◆ Problem requirements
Beginning at the line that mentions "You are a GUI", retype the rest of the records below exactly. Pictures are not part of the copy.

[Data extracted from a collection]
══════

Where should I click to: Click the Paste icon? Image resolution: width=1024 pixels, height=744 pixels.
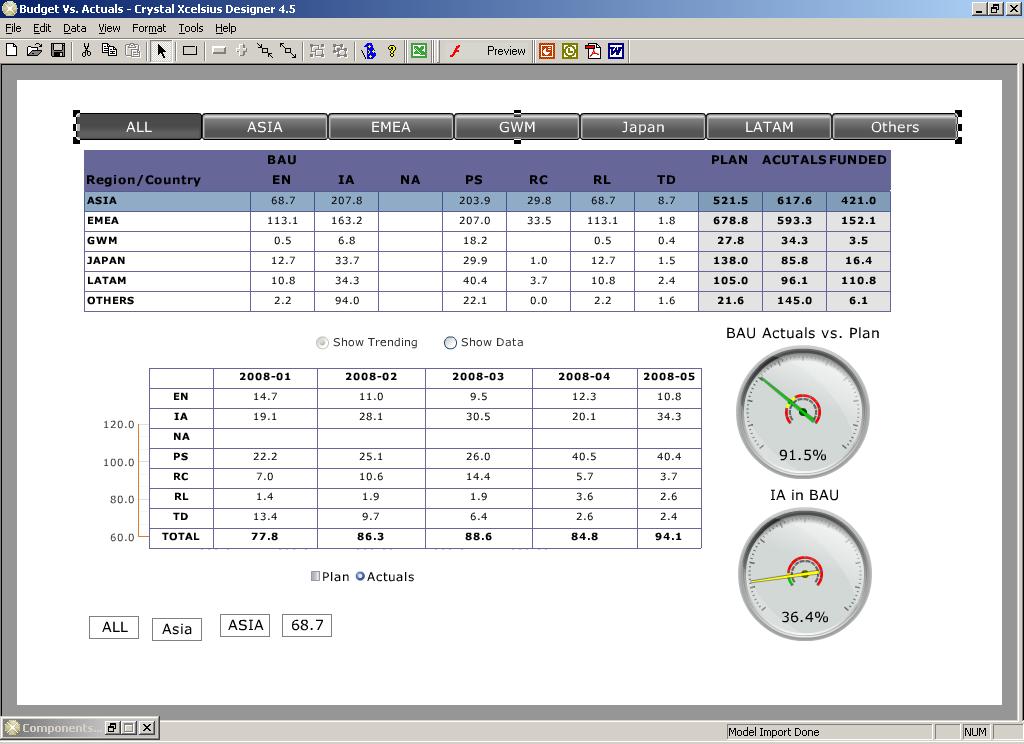[131, 51]
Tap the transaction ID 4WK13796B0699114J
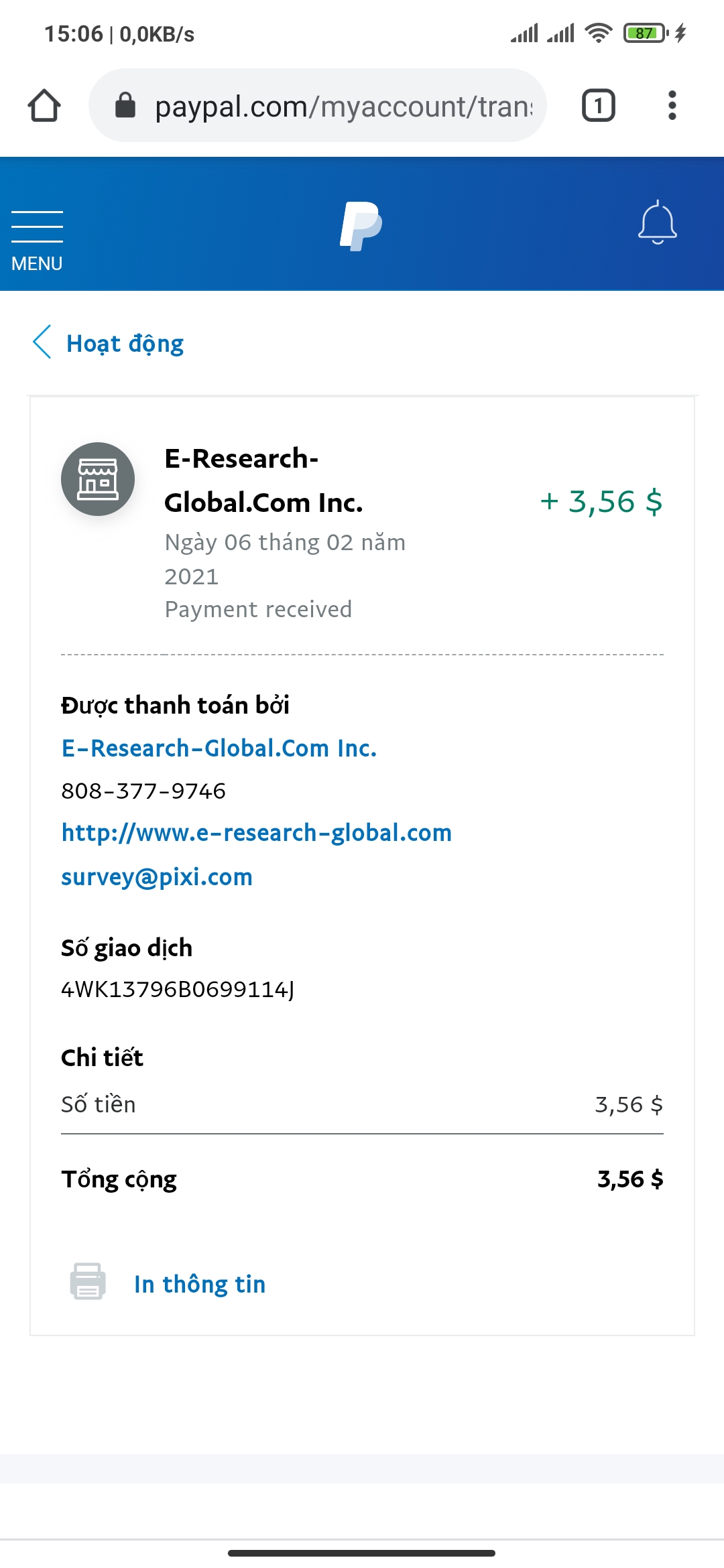724x1568 pixels. click(178, 989)
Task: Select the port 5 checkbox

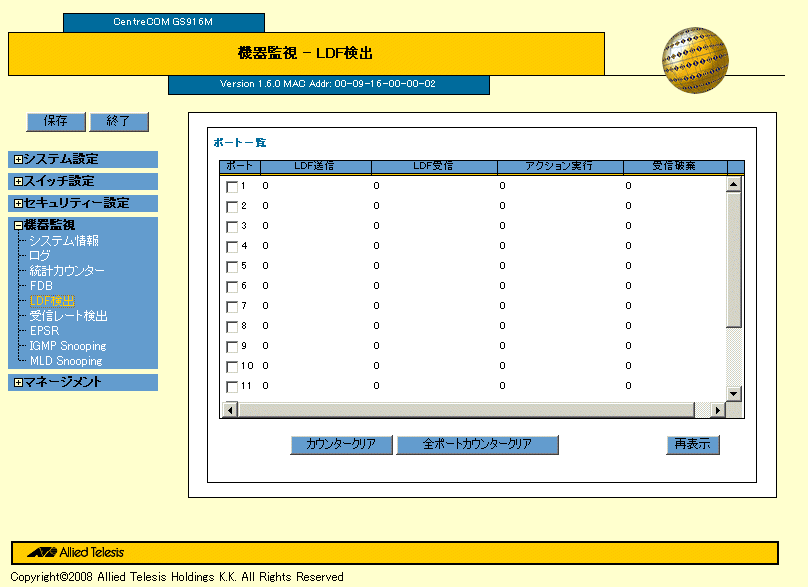Action: tap(232, 267)
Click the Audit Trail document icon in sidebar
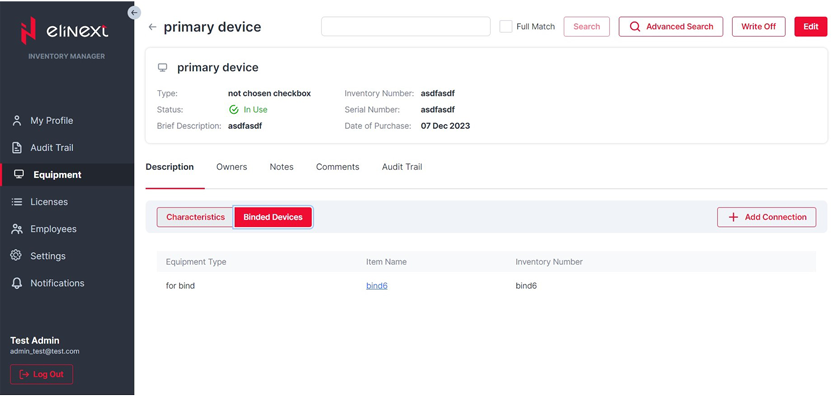The width and height of the screenshot is (834, 396). [17, 148]
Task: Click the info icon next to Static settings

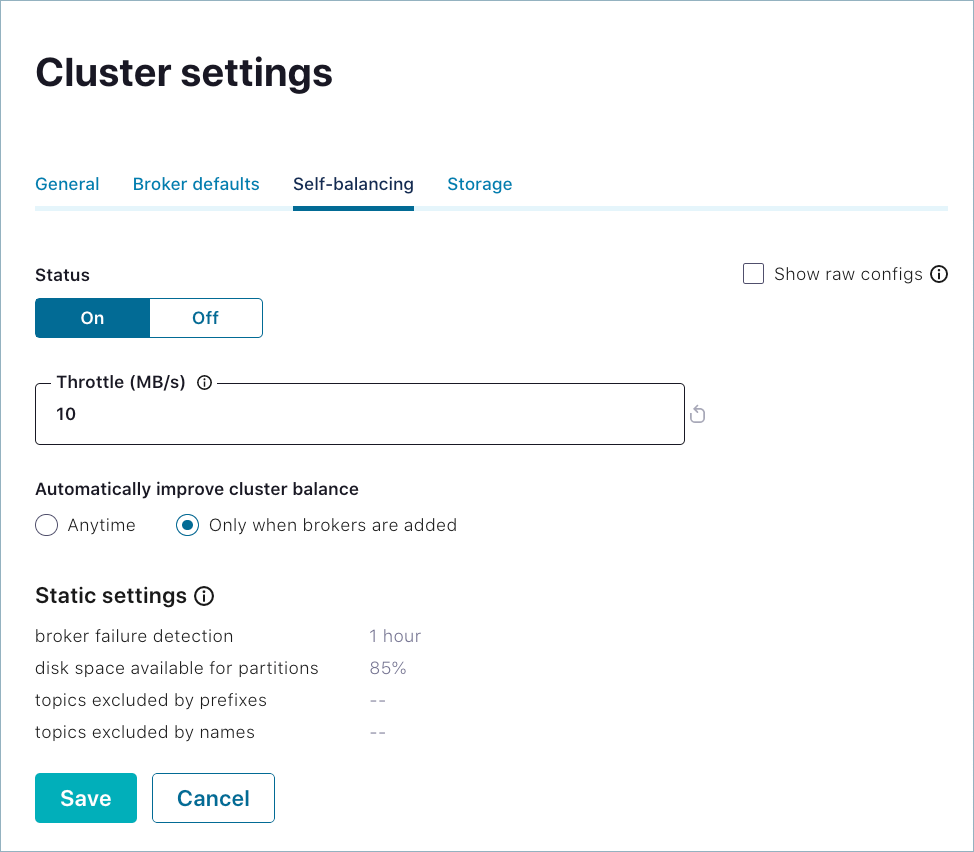Action: click(x=204, y=597)
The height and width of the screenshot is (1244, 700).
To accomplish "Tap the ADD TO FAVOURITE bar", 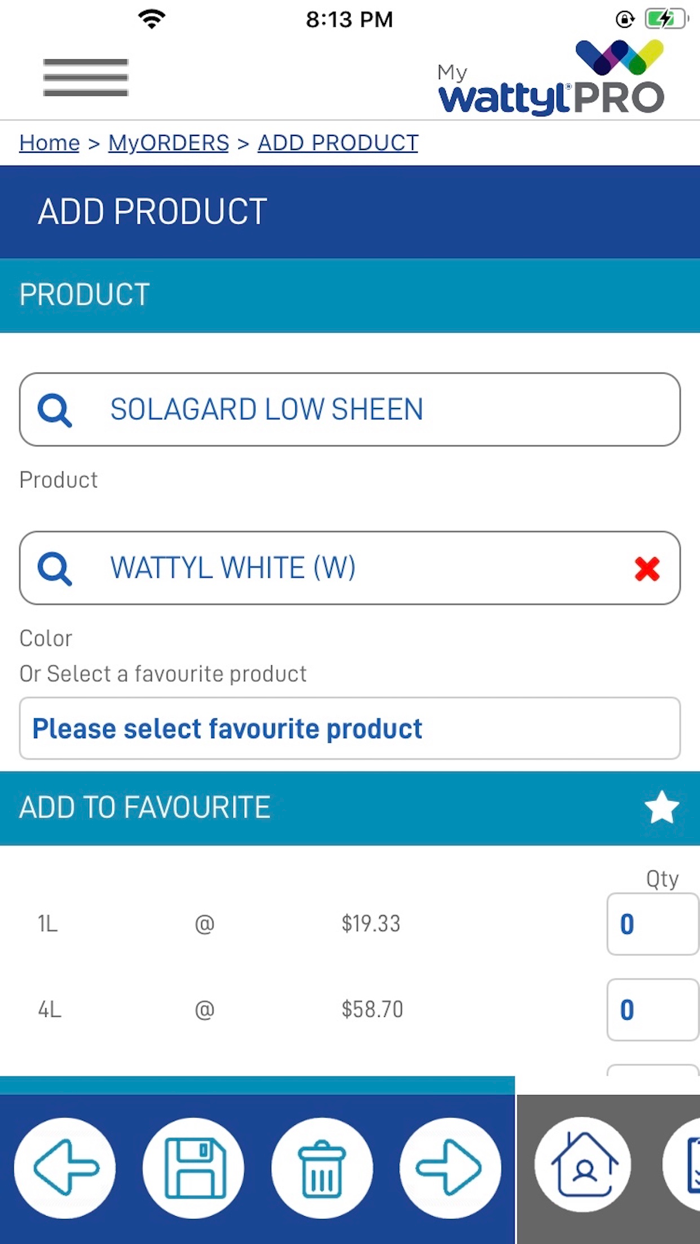I will [x=300, y=808].
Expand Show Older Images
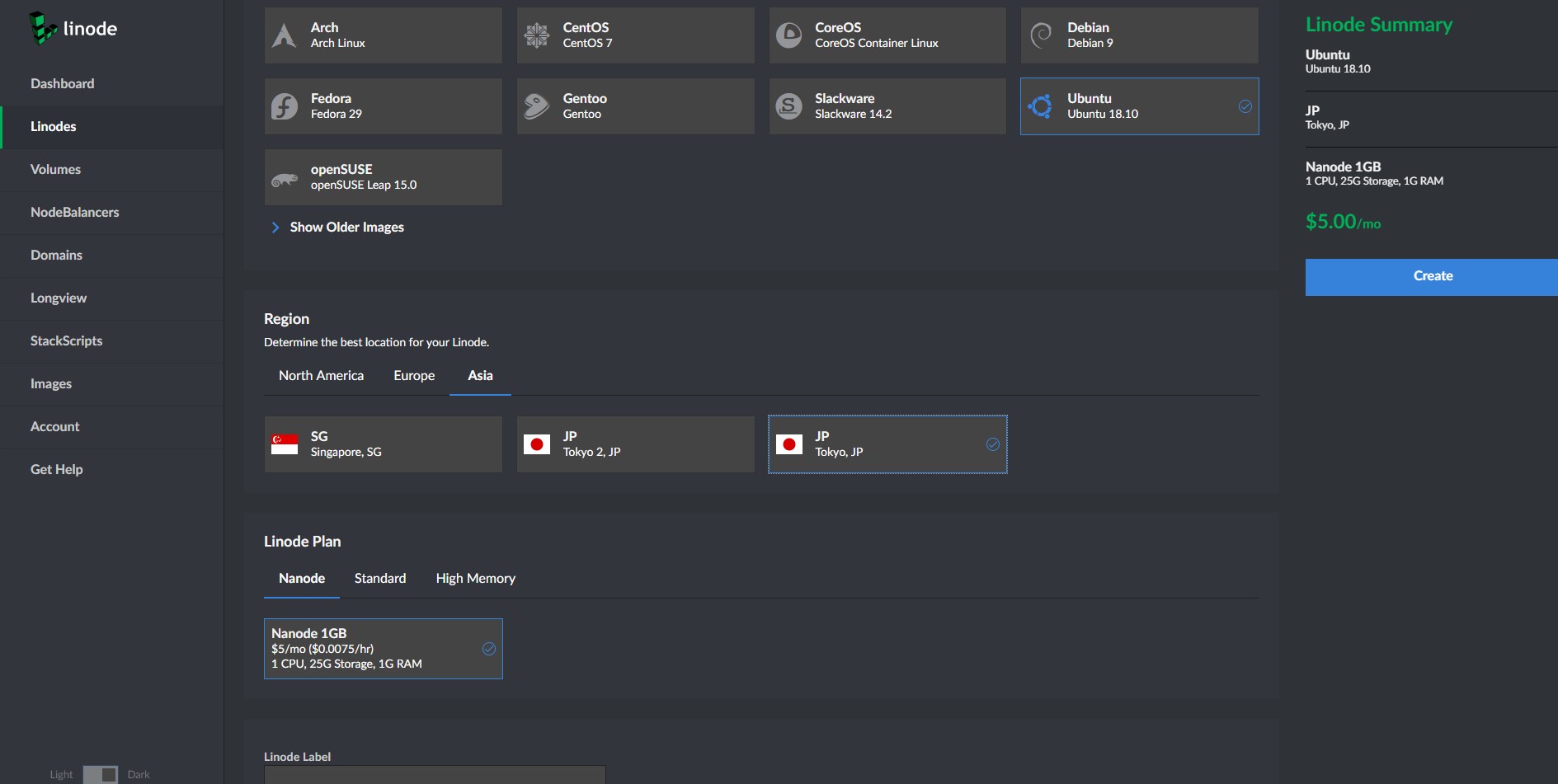 (x=346, y=228)
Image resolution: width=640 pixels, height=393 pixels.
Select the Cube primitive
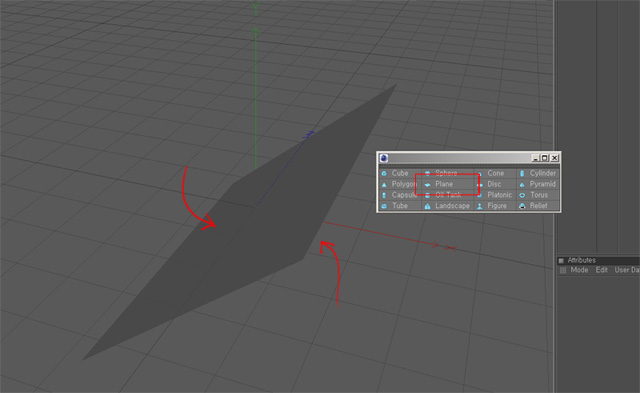[395, 173]
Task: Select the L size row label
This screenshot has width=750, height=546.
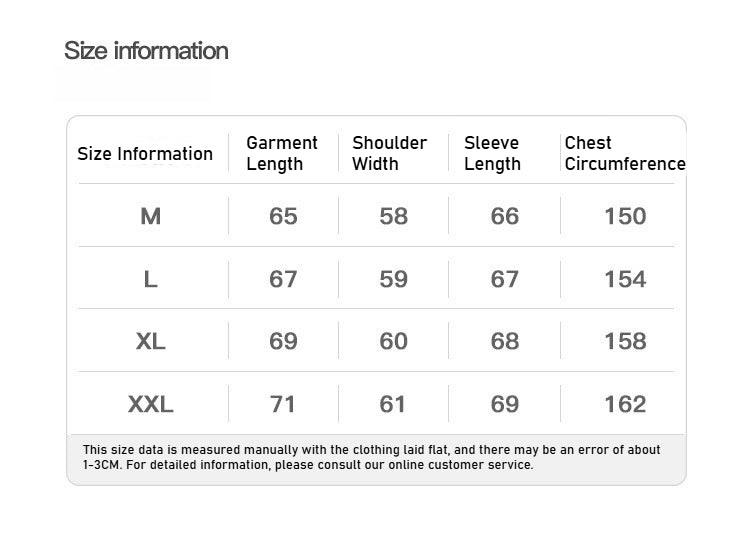Action: [151, 279]
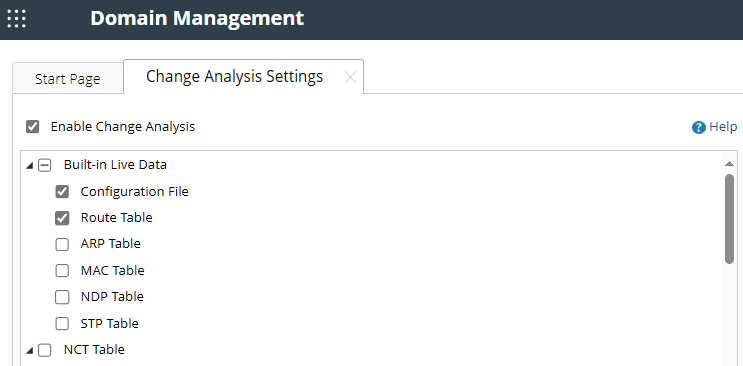Check the STP Table checkbox
This screenshot has height=366, width=743.
pos(62,324)
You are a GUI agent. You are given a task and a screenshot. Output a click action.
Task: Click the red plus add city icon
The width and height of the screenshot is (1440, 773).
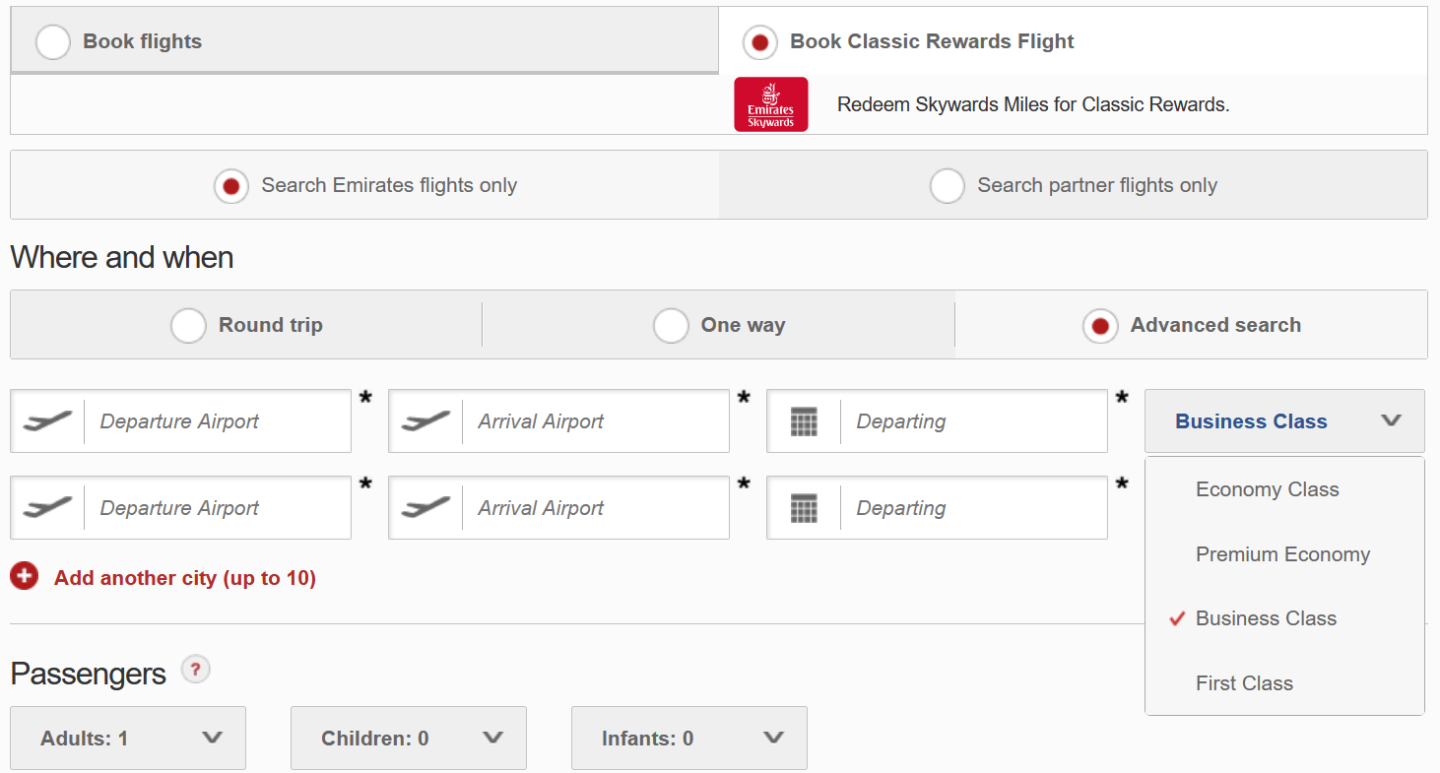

══════

◆ Answer for this exercise
You are a GUI agent. You are given a task and a screenshot. Output a click action.
Task: Click the red plus add city icon
The width and height of the screenshot is (1440, 773).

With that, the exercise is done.